Résister en photographiant l'horreur du camp

Par GAEL SAINT GEORGES, publié le mardi 12 décembre 2023 16:35 - Mis à jour le mardi 12 décembre 2023 16:37

Anise Postel-Vinay, arrêtée pour faits de résistance à l’âge de 20 ans, est arrivée à Ravensbrück en octobre 1943. Libérée par la Croix-Rouge suédoise le 23 avril 1945, elle a contribué depuis lors à plusieurs ouvrages sur le camp de femmes de Ravensbrück. Elle a confié à la Fondation de la Résistance en 2011 plusieurs documents illustrant une forme de résistance dans les camps nazis : l’aide apportée par les déportées aux jeunes polonaises, victimes d’expériences pseudo-médicales.

«Les lapins » : c’est le surnom donné par les détenues françaises aux 86 victimes sur lesquelles le Professeur Gebhardt à partir de la fin juillet 1942 pratiqua des séries d’expériences médicales. N’ayant pu sauver Heydrich, il cherchait à se réhabiliter aux yeux d’Hitler en montrant l’inutilité des sulfamides dans le traitement de blessures. Il utilisa les Polonaises comme cobayes en leur inoculant par exemple la gangrène gazeuse, le tétanos…

Anise Postel-Vinay a été témoin de leur drame: «Si j’ai si bien suivi le drame des lapins, c’est que les Allemands avaient réuni dans le même Block les femmes à faire disparaître en priorité: les survivantes des expériences pseudomédicales du SS, Professeur Gebhardt, les NN des pays de l’Ouest, dont j’étais, et les prisonnières de guerre de l’Armée Rouge (services de santé et des transmissions).»

Le témoignage d’Anise PostelVinay permet de comprendre les conditions dans lesquelles ces photographies clandestines ont pu être prises: «L’appareil photo avait été vu par quelques camarades parmi les bagages des milliers de femmes que les Allemands internaient à Ravensbrück après l’échec de l’insurrection de Varsovie. Après avoir réussi à s’en emparer, nos camarades polonaises décidèrent d’utiliser les quelques pellicules vierges qui restaient pour photographier trois des jeunes filles survivantes des atroces expériences pseudo-médicales faites sur leurs jambes, restées marquées d’horribles cicatrices. Les photos ont été prises dehors, dans le fond du camp. Sur l’une d’elles, on voit la camarade chargée de faire le guet».
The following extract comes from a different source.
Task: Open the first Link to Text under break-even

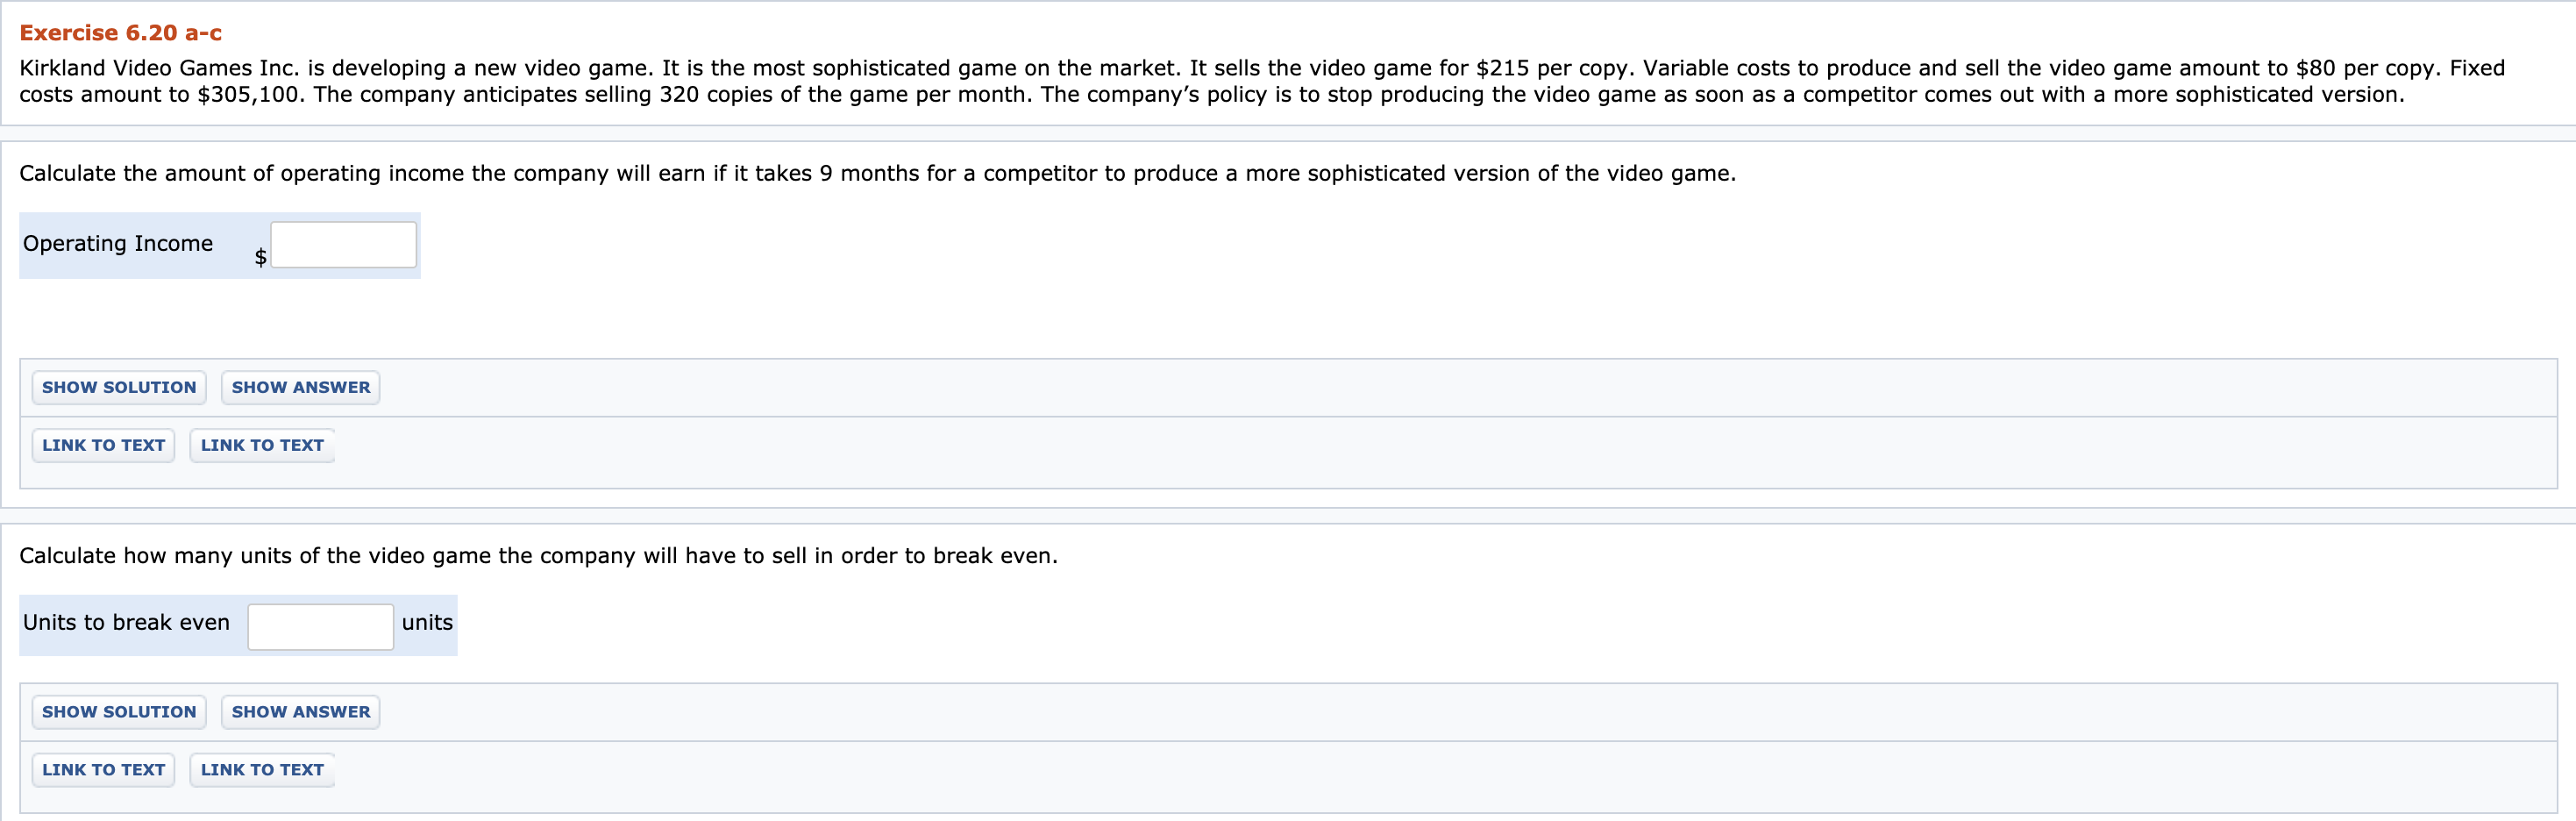Action: [x=103, y=770]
Très liée à Germaine Tillion dont elle partageait la paillasse à Ravensbrück, Anise Postel-Vinay raconte le rôle décisif de l’ethnologue française dans la conservation de ces preuves d’un des crimes contre l’humanité perpétré dans le camp: «La pellicule a été sortie de l’appareil et confiée par les Polonaises à la Française Germaine Tillion, connue dans le camp pour sa sagesse, sa solidité et sa prudente récolte de documents. Les Polonaises savaient bien qu’après les Juifs, ce serait au tour des Slaves d’être exterminés. Les femmes de l’Ouest avaient plus de chances de sortir vivantes du camp. Elles ont tricoté un petit sac en laine de la taille de la pellicule avec un long cordon et Germaine Tillion a porté ce dangereux trésor autour de son cou, jour et nuit pendant six mois. Le 23 avril 1945, elle a fait partie des quelques centaines de Françaises qui furent libérées par la Croix Rouge Suédoise. Pour passer l’ultime fouille, elle a caché le petit sac devenu très sale dans une boîte de lait en poudre que les SS ont enfin sorties des réserves qu’ils volaient à la Croix Rouge au fur et à mesure que les colis arrivaient.»